California hospitals are providing significantly less free and discounted care to low-income patients since the Affordable Care Act took effect.
As a proportion of their operating expenses, the state’s general acute-care hospitals spent less than half on these patients in 2017 than they did in 2013, according to data the hospitals reported to California’s Office of Statewide Health Planning and Development.
The biggest decline in charity care spending occurred from 2013 to 2015, when it dropped from just over 2% to just under 1%. The spending has continued to decline, though less dramatically, since then.
The decline was true of for-profit hospitals, so-called nonprofit hospitals and those designated as city, county, district or state hospitals.

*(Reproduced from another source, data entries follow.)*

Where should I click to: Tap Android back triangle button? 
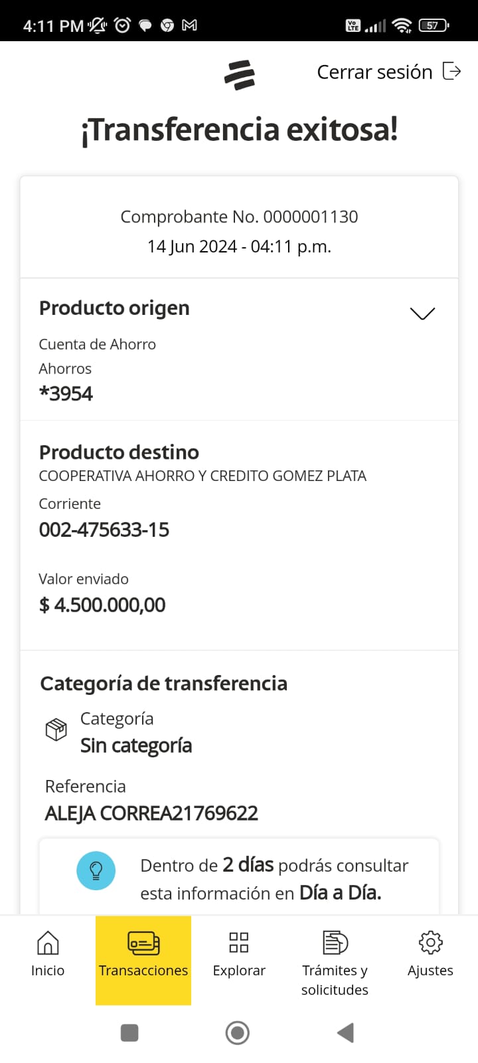coord(345,1032)
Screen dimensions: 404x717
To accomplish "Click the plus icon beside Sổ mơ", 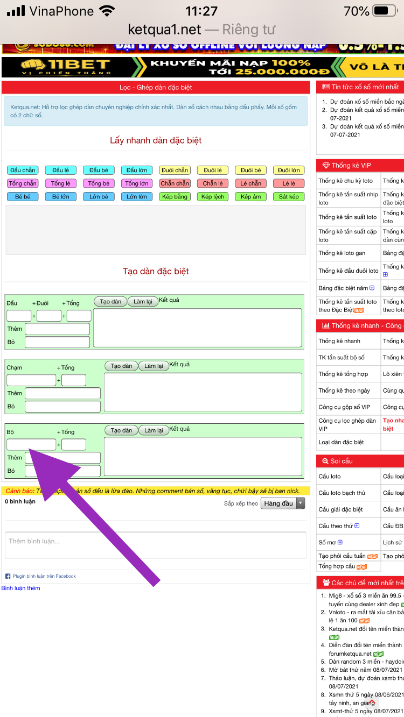I will click(340, 542).
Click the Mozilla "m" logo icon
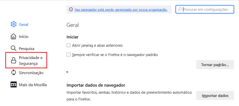 14,85
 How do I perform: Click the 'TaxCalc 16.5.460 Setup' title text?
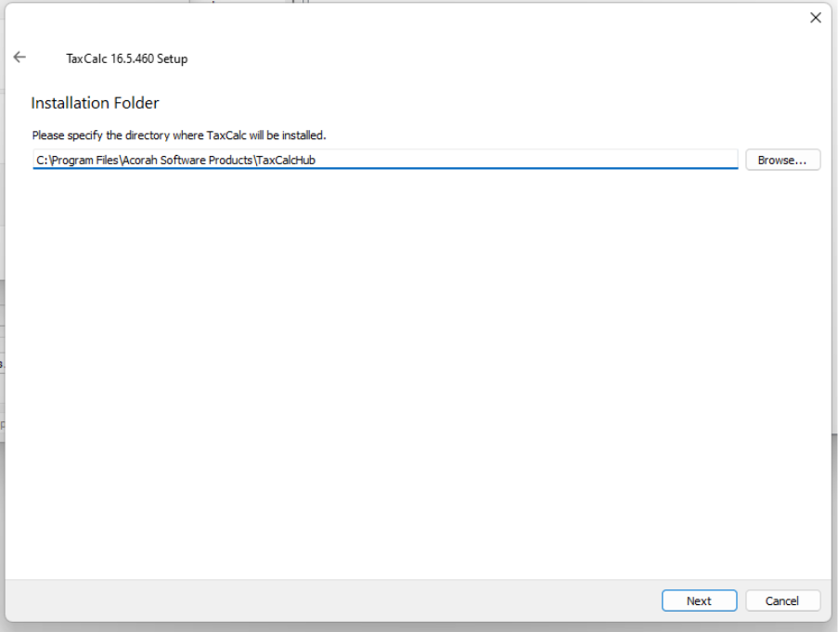coord(127,58)
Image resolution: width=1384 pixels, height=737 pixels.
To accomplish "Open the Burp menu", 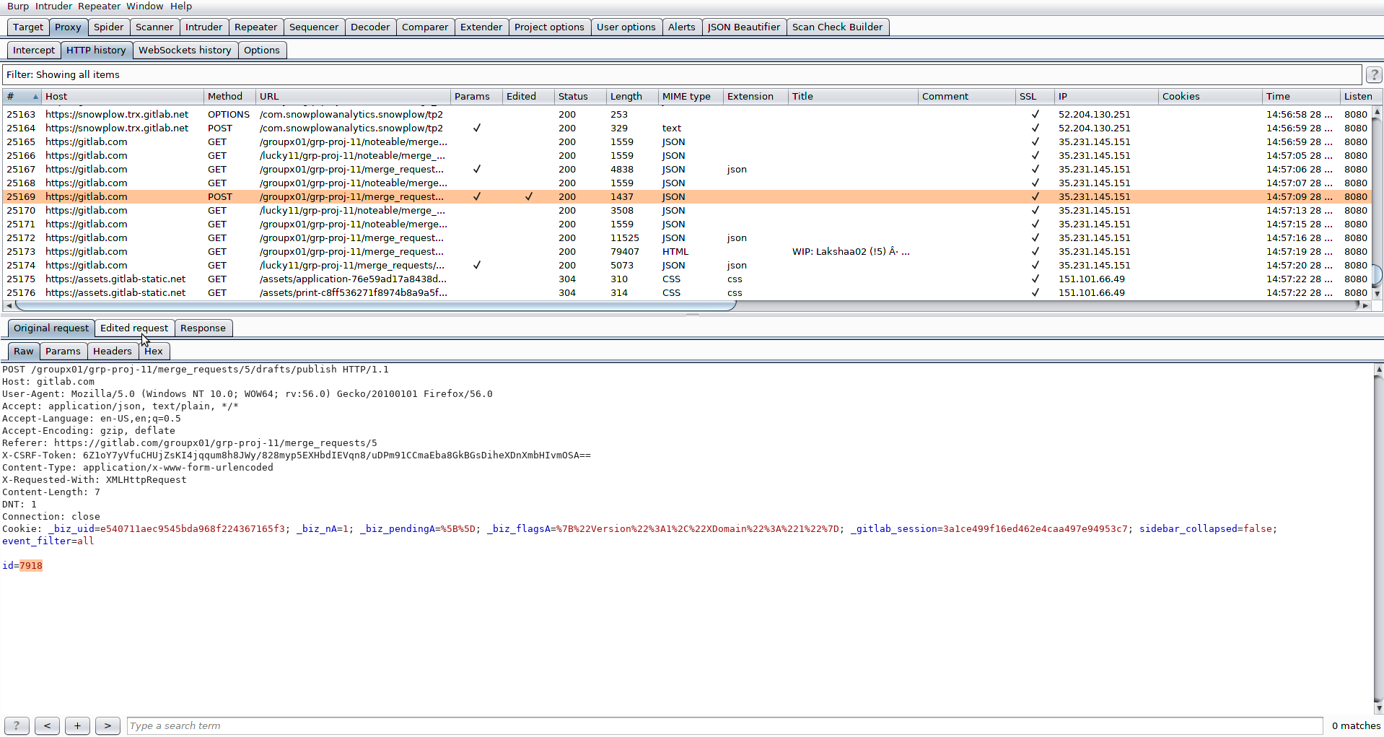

Health experts attribute the drop in charity care spending largely to the implementation of the federal Affordable Care Act, popularly known as Obamacare. The law expanded insurance coverage to millions of Californians, starting in 2014, and hospitals are now treating far fewer uninsured patients who cannot pay for the care they receive.
With fewer uninsured patients, fewer patients seek financial assistance through the charity care programs, according to the California Hospital Association.
Cori Racela, deputy director at the Western Center on Law & Poverty, countered that many people still need financial assistance because — even with insurance — they struggle to pay their premiums, copays and deductibles.
“The need for charity care has changed,” she said, “but it still exists.”
The data on charity care comes from most of the state’s general acute-care hospitals but does not include Kaiser Permanente hospitals, which are not required by the state to report their charity care totals. (Kaiser Health News, which produces California Healthline, has no affiliation with Kaiser Permanente.)
For 2017, California Healthline used data from 177 nonprofit hospitals, 80 for-profit hospitals and 54 city, county, district or state hospitals. The breakdown was similar for the other years, with slight fluctuations.
Nonprofit hospitals, whose charity care spending dropped from 2.02% of operating expenses to 0.91% over the five-year period, are required by state and federal law to provide “community benefits” in exchange for their tax-exempt status.
They can meet that requirement beyond providing free and discounted care in a variety of ways: They can offer community public health programs, write off uncollected patient debt and claim the difference between what it costs to provide care and the amount that they are reimbursed by government insurance programs.
Nonprofit “hospitals get tax-exempt status, but they don’t get it for free,” said Ge Bai, associate professor of accounting and health policy at Johns Hopkins University. Charity care “is part of the implicit contract between hospital and taxpayers.”
Bai sees the reduced spending on charity care as part of a trend of nonprofit hospitals acting more like their for-profit counterparts.
Many nonprofit hospitals “no longer consider charity care their primary mission,” she said. “They are making more and more money but they are dropping their charity care.”
The state and federal governments set no minimum requirements for charity spending by hospitals, although the California Attorney General has created standards for a few nonprofit hospitals that have changed ownership in recent years.
Jan Emerson-Shea, a spokeswoman for the California Hospital Association, said hospitals are giving back to their communities in ways beyond charity care.
“You see charity care declining, but Medi-Cal losses are increasing,” Emerson-Shea said. She pointed to the growing shortfalls many hospitals report from caring for more patients covered by the public insurance program. “Every Medi-Cal patient we treat we lose money on.”
Medi-Cal, the state’s Medicaid program for low-income residents, increased its rolls by 5.6 million — or about 70% — from 2013 to 2017.
Racela, of the Western Center on Law & Poverty, would like to see changes in California’s charity care rules to address high out-of-pocket costs.
And she wants hospitals to abide by the state law that requires them to inform patients that they may be eligible for charity care based on their income.
“There is still a big unmet need for charity care across the state,” Racela said.